Distributed memory computer



Because of the technical challenges of having very large numbers of CPU cores in a single shared-memory computer, all of today's supercomputers use the same basic approach in building a large system: take lots of separate computers and connect them together with a fast network.




Each separate computer, or node, operates independently and has its own memory totally separate from the other nodes. CPU cores in one node cannot directly access the memory in other nodes either; all the communication is done via the network. Each node also runs a separate copy of the operating system.

Continuing with the office analogy, a distributed-memory computer is like a set of workers distributed among several offices, each with their own whiteboard, communicating with each other by phone. With this analogy, we can clearly see both the advantages and disadvantages of the approach.



Advantages

  • "Infinite" capacity: The number of whiteboards (i.e., the total amount of memory) increases as we add more offices. When a problem is too large to fit in the memory of a node, we just use more nodes so that less memory per node is needed.

  • "Infinite" computing power: The number of workers increases as we add more offices. When a problem takes too long to solve, we just use more nodes to have less work per node, which in practice means more parallelism.

  • No "overcrowding" of the memory bus: As the number of workers per whiteboard is constant, memory access speed does not decrease when adding more nodes.

  • Low cost: It is relatively cheap to increase the memory and computing capacity of the system by adding more nodes.

Limitations

  • Possibly expensive communication: Following our analogy, the more calls are made between the offices, the more time is spent in communication.

  • Communication overheads: Using a phone takes more time than just reading or writing on the whiteboard.

  • Possibly saturated communication network: Two offices calling each other cannot be reached from the other offices at the same time.

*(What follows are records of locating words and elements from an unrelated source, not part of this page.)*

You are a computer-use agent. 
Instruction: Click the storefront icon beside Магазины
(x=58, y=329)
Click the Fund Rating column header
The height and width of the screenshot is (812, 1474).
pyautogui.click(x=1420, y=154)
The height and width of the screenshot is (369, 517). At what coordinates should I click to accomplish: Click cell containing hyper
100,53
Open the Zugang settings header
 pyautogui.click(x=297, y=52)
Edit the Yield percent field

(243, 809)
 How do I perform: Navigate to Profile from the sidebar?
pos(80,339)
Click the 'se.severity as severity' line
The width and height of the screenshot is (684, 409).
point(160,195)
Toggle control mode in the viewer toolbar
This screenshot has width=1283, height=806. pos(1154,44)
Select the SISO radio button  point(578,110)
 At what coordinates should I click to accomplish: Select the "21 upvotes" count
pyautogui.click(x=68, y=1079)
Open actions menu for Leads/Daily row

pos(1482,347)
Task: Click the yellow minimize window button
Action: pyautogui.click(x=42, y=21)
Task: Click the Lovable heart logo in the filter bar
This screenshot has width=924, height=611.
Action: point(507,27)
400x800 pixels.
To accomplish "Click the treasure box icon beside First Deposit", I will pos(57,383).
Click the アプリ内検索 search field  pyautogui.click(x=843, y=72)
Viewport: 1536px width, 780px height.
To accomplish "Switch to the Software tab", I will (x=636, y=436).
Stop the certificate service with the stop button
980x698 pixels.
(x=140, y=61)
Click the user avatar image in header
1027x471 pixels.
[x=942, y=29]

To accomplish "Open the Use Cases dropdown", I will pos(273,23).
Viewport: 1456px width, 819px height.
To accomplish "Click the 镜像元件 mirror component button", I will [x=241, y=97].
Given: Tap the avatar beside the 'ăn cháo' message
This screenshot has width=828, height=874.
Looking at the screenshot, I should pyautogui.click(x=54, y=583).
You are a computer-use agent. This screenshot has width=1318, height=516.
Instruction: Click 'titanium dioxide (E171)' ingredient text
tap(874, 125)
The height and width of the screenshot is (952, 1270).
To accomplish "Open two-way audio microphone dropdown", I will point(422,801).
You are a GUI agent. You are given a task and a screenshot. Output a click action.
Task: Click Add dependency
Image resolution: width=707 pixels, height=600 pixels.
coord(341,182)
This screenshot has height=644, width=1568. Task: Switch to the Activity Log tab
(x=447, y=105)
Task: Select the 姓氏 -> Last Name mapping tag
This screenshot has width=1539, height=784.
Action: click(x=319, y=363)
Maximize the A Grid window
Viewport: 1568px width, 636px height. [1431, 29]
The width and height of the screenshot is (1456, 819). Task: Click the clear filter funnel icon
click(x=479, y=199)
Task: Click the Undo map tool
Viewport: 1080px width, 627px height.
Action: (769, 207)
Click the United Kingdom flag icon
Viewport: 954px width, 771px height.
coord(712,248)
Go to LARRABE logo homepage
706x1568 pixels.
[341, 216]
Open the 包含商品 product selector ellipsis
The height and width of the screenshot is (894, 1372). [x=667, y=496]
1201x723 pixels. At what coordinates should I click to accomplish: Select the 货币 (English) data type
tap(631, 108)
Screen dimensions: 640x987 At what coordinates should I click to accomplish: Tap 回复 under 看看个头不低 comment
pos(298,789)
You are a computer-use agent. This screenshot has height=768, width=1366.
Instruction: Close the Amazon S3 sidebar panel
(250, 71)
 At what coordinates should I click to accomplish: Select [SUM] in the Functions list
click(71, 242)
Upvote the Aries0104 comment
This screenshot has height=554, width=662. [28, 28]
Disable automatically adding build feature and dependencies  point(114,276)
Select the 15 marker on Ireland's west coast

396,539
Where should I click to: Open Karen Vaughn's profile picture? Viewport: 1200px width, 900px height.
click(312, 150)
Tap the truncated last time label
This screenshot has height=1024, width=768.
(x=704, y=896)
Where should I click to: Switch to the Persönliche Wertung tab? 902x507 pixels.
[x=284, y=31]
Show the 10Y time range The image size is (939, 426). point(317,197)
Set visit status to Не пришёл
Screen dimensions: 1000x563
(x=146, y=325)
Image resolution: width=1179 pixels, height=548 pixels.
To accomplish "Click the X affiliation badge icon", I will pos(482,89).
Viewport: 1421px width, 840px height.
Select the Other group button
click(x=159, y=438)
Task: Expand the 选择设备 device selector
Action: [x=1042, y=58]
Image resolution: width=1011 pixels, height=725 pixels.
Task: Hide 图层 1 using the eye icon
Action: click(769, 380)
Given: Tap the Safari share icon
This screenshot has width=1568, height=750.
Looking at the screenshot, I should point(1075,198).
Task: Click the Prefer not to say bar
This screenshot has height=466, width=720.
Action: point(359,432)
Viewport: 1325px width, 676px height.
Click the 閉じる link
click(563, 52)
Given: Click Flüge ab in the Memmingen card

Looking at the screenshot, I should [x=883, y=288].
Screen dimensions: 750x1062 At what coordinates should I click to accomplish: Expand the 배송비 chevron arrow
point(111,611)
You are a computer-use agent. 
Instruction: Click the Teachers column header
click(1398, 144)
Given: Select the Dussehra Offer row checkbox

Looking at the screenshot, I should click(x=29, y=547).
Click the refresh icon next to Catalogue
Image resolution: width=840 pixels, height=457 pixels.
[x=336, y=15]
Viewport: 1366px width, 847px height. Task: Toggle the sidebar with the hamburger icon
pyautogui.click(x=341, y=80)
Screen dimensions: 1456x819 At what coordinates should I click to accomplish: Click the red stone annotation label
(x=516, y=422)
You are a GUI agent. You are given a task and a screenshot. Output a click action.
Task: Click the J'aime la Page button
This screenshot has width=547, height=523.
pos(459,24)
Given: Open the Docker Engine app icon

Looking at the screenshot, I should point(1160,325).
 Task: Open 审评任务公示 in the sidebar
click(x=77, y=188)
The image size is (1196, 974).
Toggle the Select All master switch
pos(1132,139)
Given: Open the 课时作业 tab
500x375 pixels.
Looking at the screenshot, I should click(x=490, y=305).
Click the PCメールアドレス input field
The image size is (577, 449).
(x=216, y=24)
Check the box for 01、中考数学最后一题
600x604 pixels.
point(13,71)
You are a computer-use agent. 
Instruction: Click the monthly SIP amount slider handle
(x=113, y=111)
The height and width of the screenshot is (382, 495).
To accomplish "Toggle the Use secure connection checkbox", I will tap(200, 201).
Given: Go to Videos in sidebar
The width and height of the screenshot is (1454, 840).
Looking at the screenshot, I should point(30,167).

Although it is possible to leave a message or use group calls between several offices, there is still a limit on how quickly information can flow between the offices.

  • Data requirements: Data must be split across all the nodes, which can be challenging with large and complex data.

  • System and software requirements: Operating system and all software must be installed and maintained in many nodes. Fortunately, this can largely be automated.



Despite the limitations, it has turned out that it is much easier and cheaper to build networks connecting great quantities of computers than it is to have numerous CPU cores in a single shared-memory computer. This means it is relatively straightforward to build physically huge supercomputers - it is an engineering challenge, but one that the computer engineers seem to tackle skillfully!

However, the compromises made in building a supercomputer (many separate computers, each with their own private memory) lead to difficulties on the software side. Having built a supercomputer, we now need to write a program that can take advantage of the thousands of CPU cores, and software building can be quite challenging in the distributed-memory model.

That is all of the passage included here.